Okay that's fair but that unreferenced source would have no way to know how many warheads it really takes to neutralize a single Chinese silo. It could be three direct hits or one hit 20km away. Who knows. Already a flimsy way to build a reliable theory on how nuclear exchange/initial strike would go.
They have incomprehensibly high destructive power just on the Ohio boats alone. Their entire SSBN fleet is even more warheads delivered from even more directions. Hence the need for China to match eventually but at the moment, absolutely guarantee deterrence and if that fails, mutual destruction.
It’s this preponderance of US SLBMs (and their capacity to mount 14 100 kt [silo-busting] warheads) that disinclines me to consider a silo-based ICBM force as a primary deterrent to US first-strike strategies.
Additionally, we might consider that the most-likely vector of any US first-strike against China would certainly not be a trans-polar route, but a trans-equatorial one. The US would certainly not launch an attack against China in such a way as to alert Russian air-defense systems and risk a Russian response.

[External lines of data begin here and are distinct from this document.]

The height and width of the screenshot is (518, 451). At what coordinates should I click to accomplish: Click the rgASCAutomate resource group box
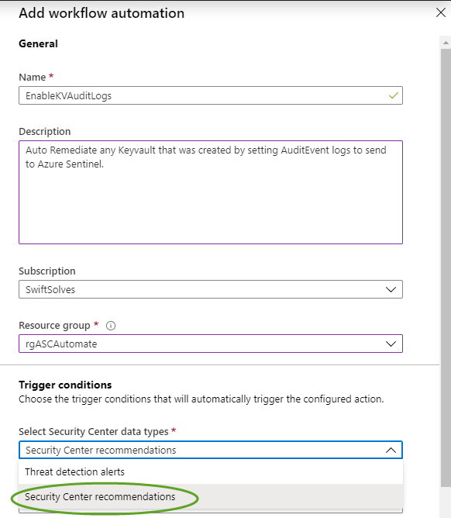pyautogui.click(x=211, y=344)
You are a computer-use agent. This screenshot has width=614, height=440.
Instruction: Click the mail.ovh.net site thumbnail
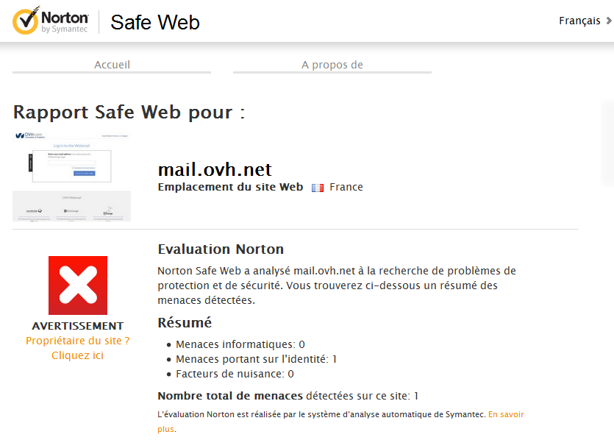[72, 177]
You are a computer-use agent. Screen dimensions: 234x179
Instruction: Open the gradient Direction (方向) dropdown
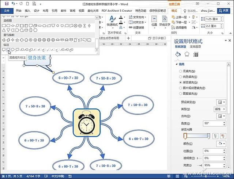[220, 116]
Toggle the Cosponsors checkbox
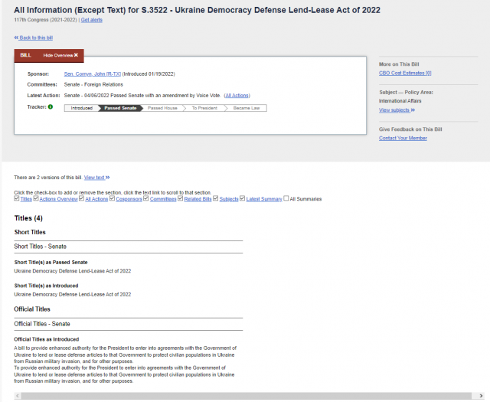Screen dimensions: 490x402 [112, 199]
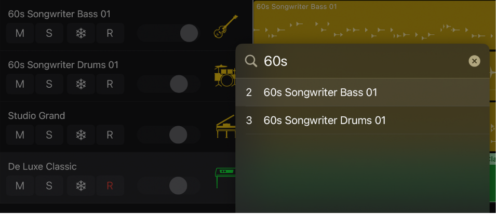Click the Studio Grand piano icon
496x214 pixels.
click(x=225, y=127)
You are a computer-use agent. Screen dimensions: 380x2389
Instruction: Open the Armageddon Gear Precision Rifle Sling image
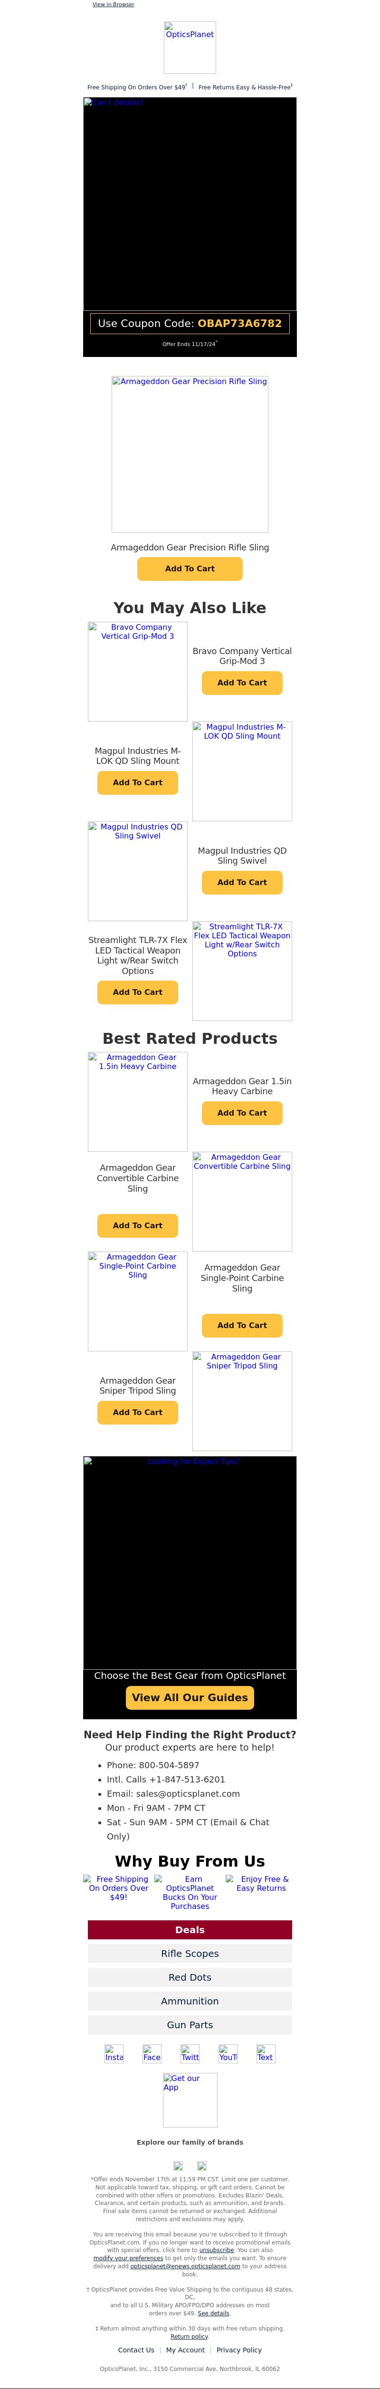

It could risk a Russian response. But because there are plenty of chances and reasons it would not result in a Russian response, China has done/needs to do the sensible thing and assume it is not the case. We don't assume that things won't happen because there is a low chance for it. Even when building a dam, it's not "this is good enough" it actually is "well this is definitely good enough for all conceivable situations but we're still going to implement a factor of safety into the design and execution of the project"... this would be just for a dam or bridge where the worst consequence is xyz as opposed to the worst consequence being utter annihilation and no means to prevent that or retaliate.

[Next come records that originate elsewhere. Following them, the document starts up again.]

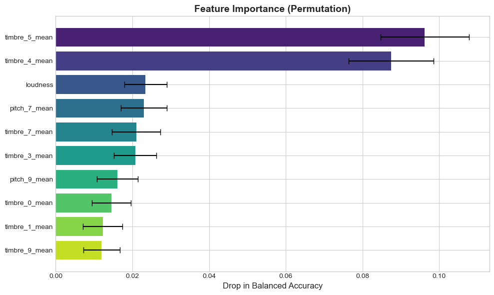Select the timbre_1_mean bar
Image resolution: width=494 pixels, height=295 pixels.
79,227
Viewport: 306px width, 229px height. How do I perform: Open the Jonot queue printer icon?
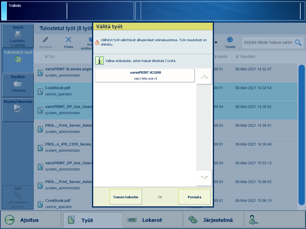tap(18, 34)
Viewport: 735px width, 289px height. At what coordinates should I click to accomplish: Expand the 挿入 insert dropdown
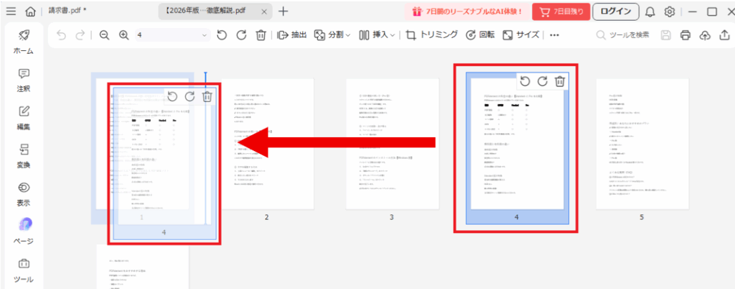coord(377,35)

So in summary, "risk" and "good enough" and "almost certain" should not and doesn't cut it.
Despite what other (long-winded) commentators might think is obvious, which is most-certainly avoided in military strategy and tactics, this observation stands.
Ain’t it funny, tho’ that some lil’ girl can presume to tell me what the subject of my post that she hijacked is? Well, she can join her sister on that list. Y’all know which one!
I backed up everything I wrote with fool-proof logic and reasoning. Try to attack those points logically if you can. Avoid saying useless nonsense like "which is most-certainly avoided in military strategy and tactics" ... you're making me laugh.
Also calling others "lil girl" don't improve your arguments. Pathetic. Readers can judge your arguments and reasoning for all it actually is now that enough rebuttal is provided.